Precarious Futures: Cultivating Resilience in the DMV
Situating my study in the DMV (Washington DC, Maryland, and Virginia), I argue that historic and ongoing power structures transform farmers’ small farms into sites of knowledge production and identity formation. My research explores how land theft, disinvestment, and disempowerment shape Black farmers and their relationship to their land. Using ethnography, I ask how culturally-situated experimentation produces knowledge, identity, and social ties through various modes of testing, including trial and error by “giving it a try.” I am also interested in understanding how small-scale farmers are pivoting to or prioritizing education and training programs because crop production is often financially untenable.
Globally we produce too much food for anyone to suffer from hunger! I grew up visiting the South Indian farms that my parents grew up on and understanding what a different food system might look like; where produce and meat are locally sourced and seasonal eating is the norm. A couple years ago, I decided to pursue my interest in food and moved to Goa, India, where I worked for eight months at a restaurant dedicated to building a more sustainable food system. This experience inspired me to return to school and pursue research on food sovereignty movements and how farmers are adapting to climate change. In the first year of my program at JHU, I volunteered with different local organizations in Baltimore, including the 6th Branch and Blue Light Junction. These organizations were in neighborhoods close by but outside the Hopkins bubble, such as Johnston Square. There, I quickly understood how motivated people were to uplift their respective communities through farming and improving food access.
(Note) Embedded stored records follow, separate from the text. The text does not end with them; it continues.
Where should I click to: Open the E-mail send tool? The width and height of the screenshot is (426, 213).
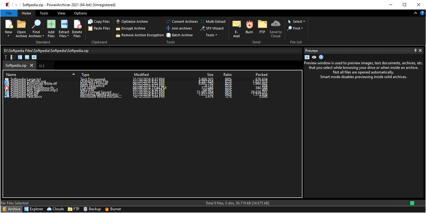(x=236, y=25)
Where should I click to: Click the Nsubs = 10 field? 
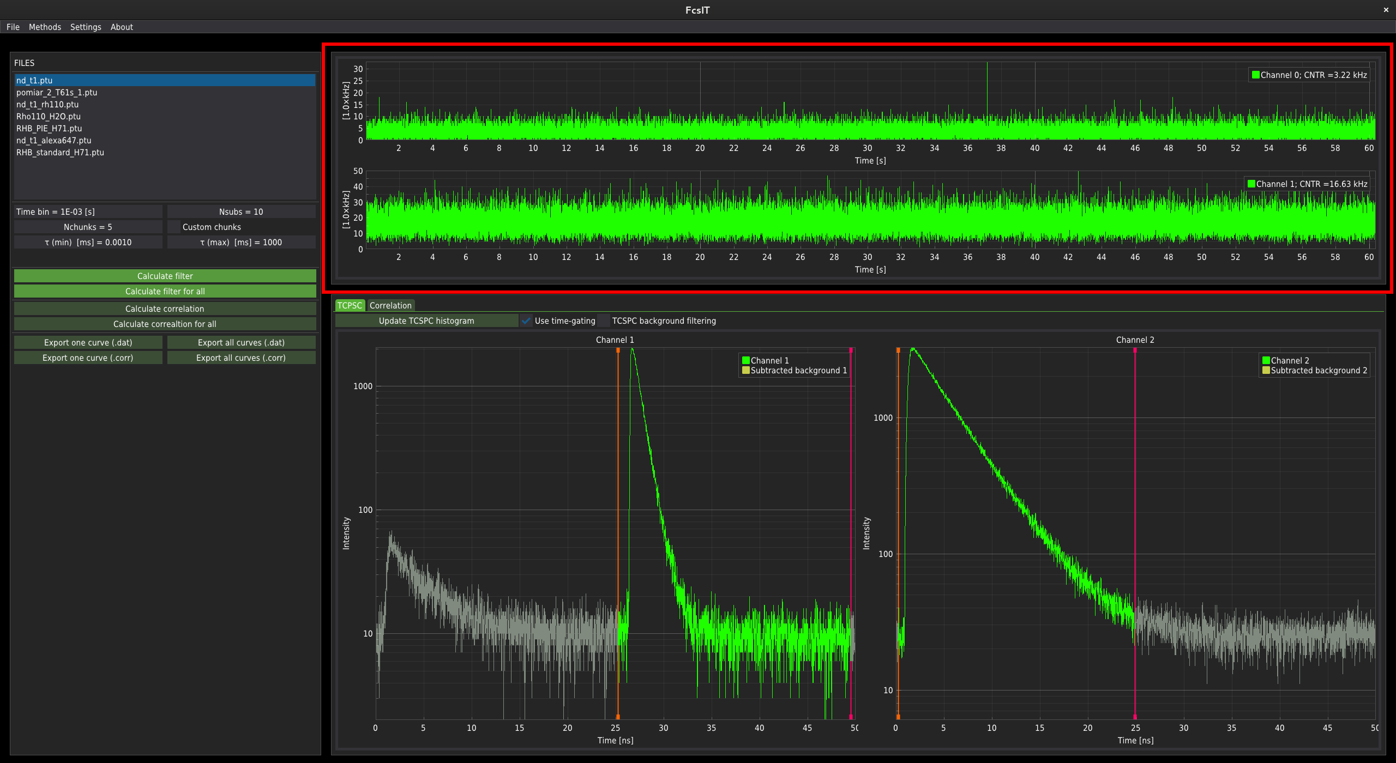(x=241, y=212)
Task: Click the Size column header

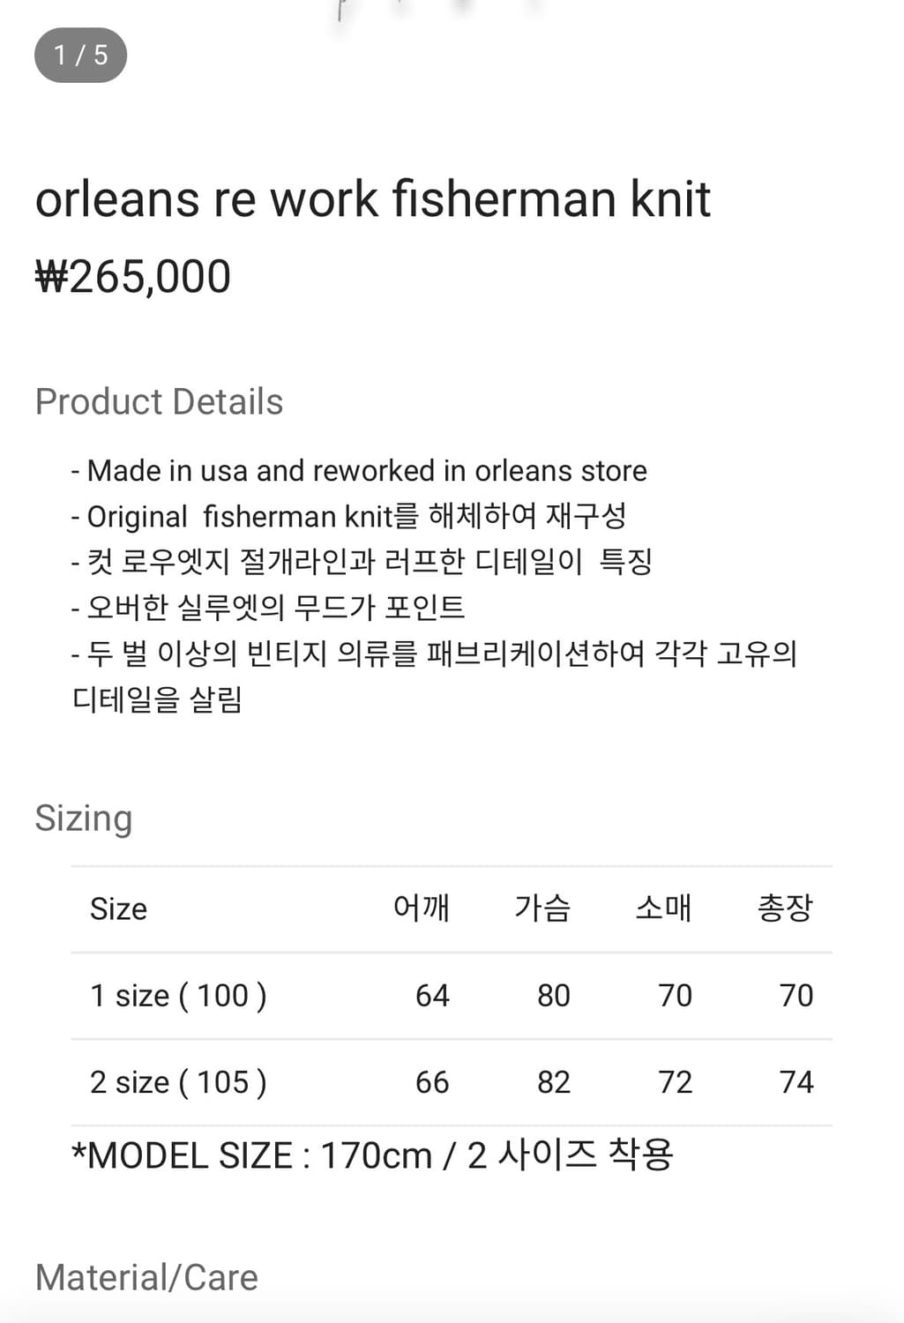Action: point(117,908)
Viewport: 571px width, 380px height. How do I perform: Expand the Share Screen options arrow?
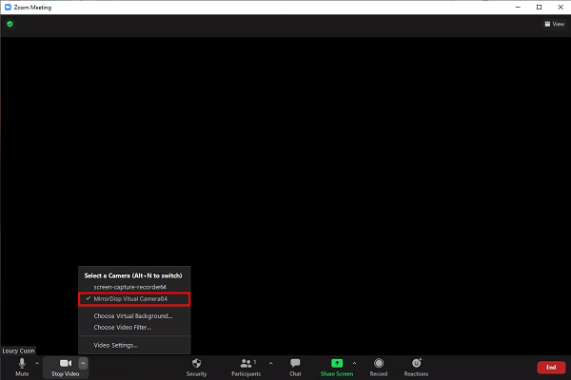click(354, 363)
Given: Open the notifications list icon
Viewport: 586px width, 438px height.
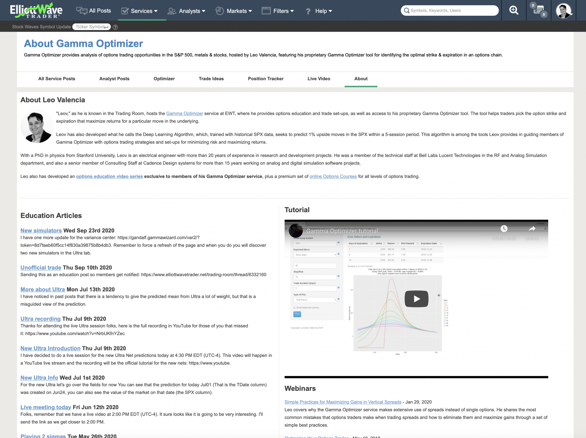Looking at the screenshot, I should pyautogui.click(x=539, y=11).
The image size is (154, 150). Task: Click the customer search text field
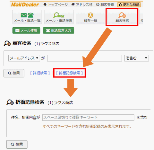pos(84,58)
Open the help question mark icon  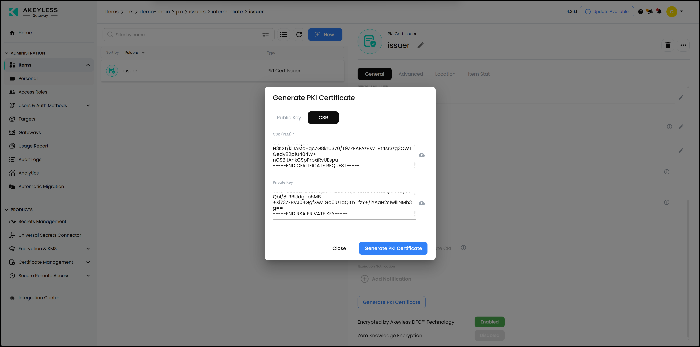(x=641, y=11)
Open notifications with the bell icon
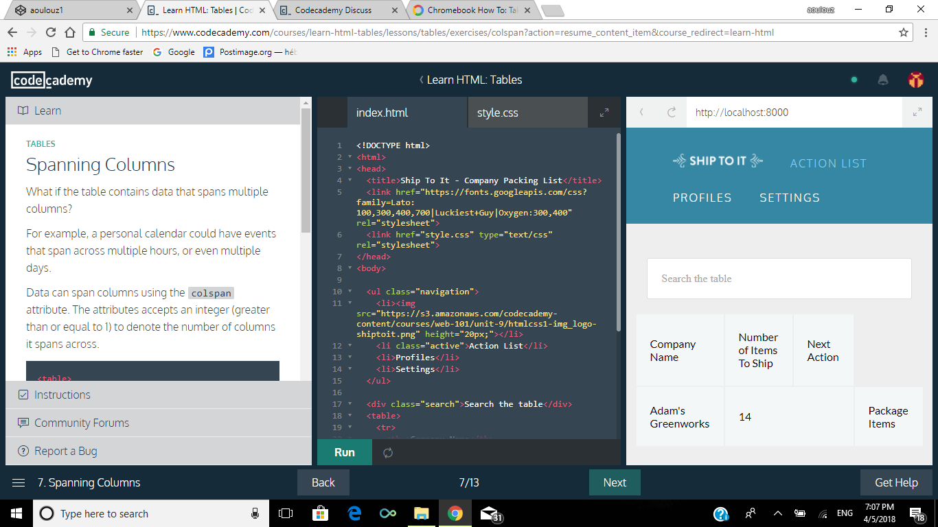This screenshot has height=527, width=938. point(883,80)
Farming requires a consistency that feels both scarce and extraordinary in society today given the attention economy and the hold algorithms possess. Each day these farmers showed up regardless of how difficult it was to do so. I truly benefited from witnessing these small-scale farmers’ commitment to their way of life and how they intentionally cultivated a powerful community. I am inspired by the Black farmers I observed and interviewed, who all emphasized the importance of enacting and enabling change through their proactive presence as Black farmers. They expressed joy for the privilege of working in dirt, and frustration at seeing few who looked like them tending and stewarding land. They hope developing training initiatives will encourage an environment in which more Black community members are emboldened to pursue farming and engage in such justice-oriented efforts.
In addition to recognizing broader conceptions of experimentation and pluralizing scientific practices, this project examines what implementing models of sustainable or regenerative agriculture ideals looks like in practice. In doing so, I seek to understand major barriers including access to land and vulnerability to unpredictable climate, particularly within an unfavorable political atmosphere. Through this research, I explore the feasibility of alternative food system models, which offer a bit of hope amidst the ongoing and escalating climate crisis.